A repo with some commands to import and combine scraped sources about people.
You can install all requirements in requirements.txt. On Caroline there is an alias to activate a virtual environment and go to the correct directory
start-bd
There is a model called Person. A Person has a full_name and a birth_date. There is also a PersonSource. A PersonSource describes information about somebody. If a source specifies a full_name and birth_date a Person is created or the source is added to a Person if a Person with the same name and birth date exists. There is only one Person model. There are many "source" models that inherit from PersonSource. Finally there is a GeneratedSource model. This is a PersonSource model who's instances are combinations of other PersonSources that together supply a full_name and birth_date.
You can import data into instances of a model that inherits from PersonSource.
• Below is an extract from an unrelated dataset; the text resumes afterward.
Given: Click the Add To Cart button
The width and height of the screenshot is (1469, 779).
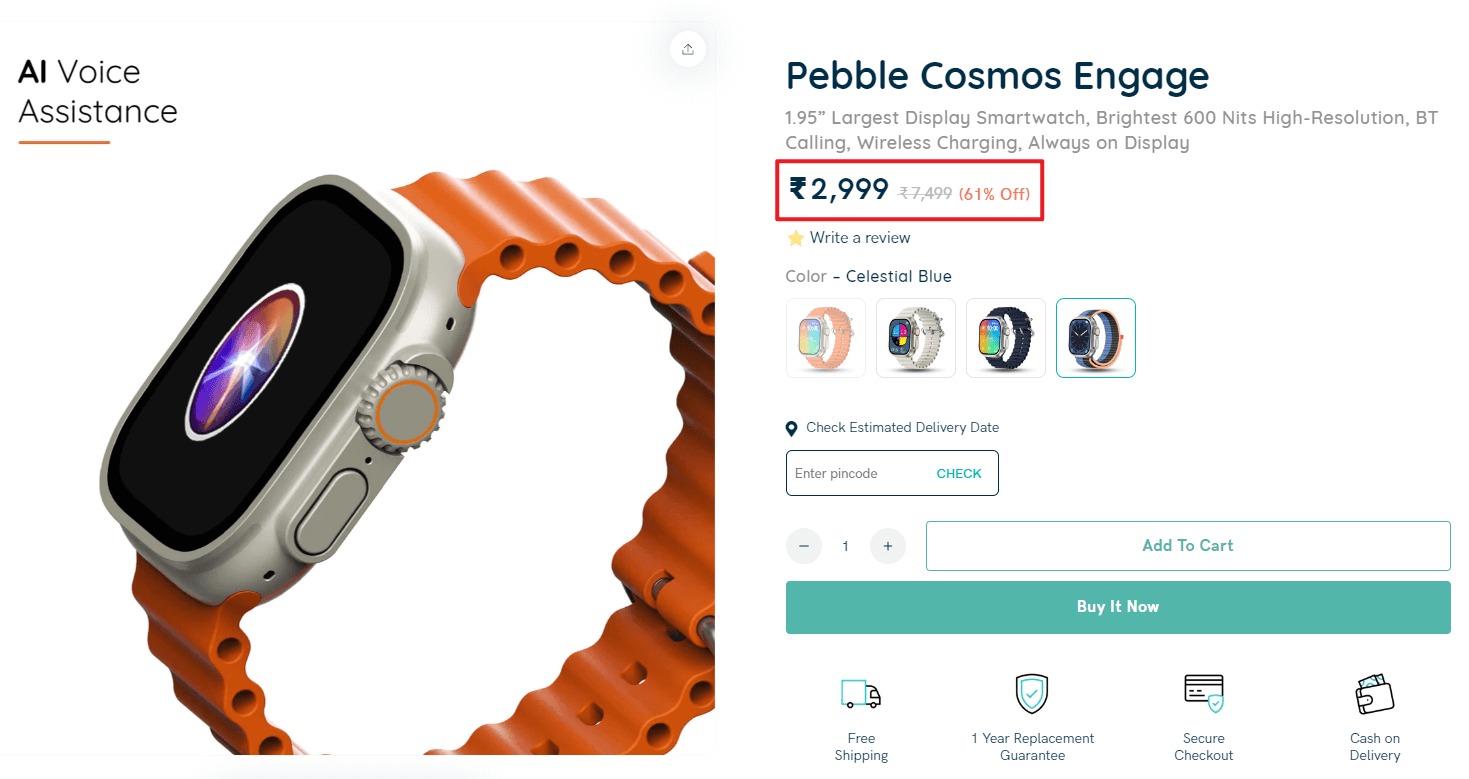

You can import from a fixture or from a MySQL table.
Use python manage.py input from_fixture or python manage.py input from_mysql_table respectively.
With the -m flag it is possible to create a mapping between the input data and the data to be stored as a source (a model inheriting from PersonSource).
Data that is named or mapped to full_name, first_name, last_name, initials, prefix or birth_date will get stored directly on the source model.
All data that is named differently will end up under the props field which is a dictionary stored in a HStoreField.
For more details see python manage.py input -h
Once data is imported into a source the source can be used to create persons. You can use both
python manage.py extend add_to_master and python manage.py extend extend_master.
The commands will go through all data in the source. add_to_master will create new instances of Person when it finds a full_name and a birth_date in te source.
extend_master will add additional sources to existing Person instances if it finds a Person with the same full_name as in the source.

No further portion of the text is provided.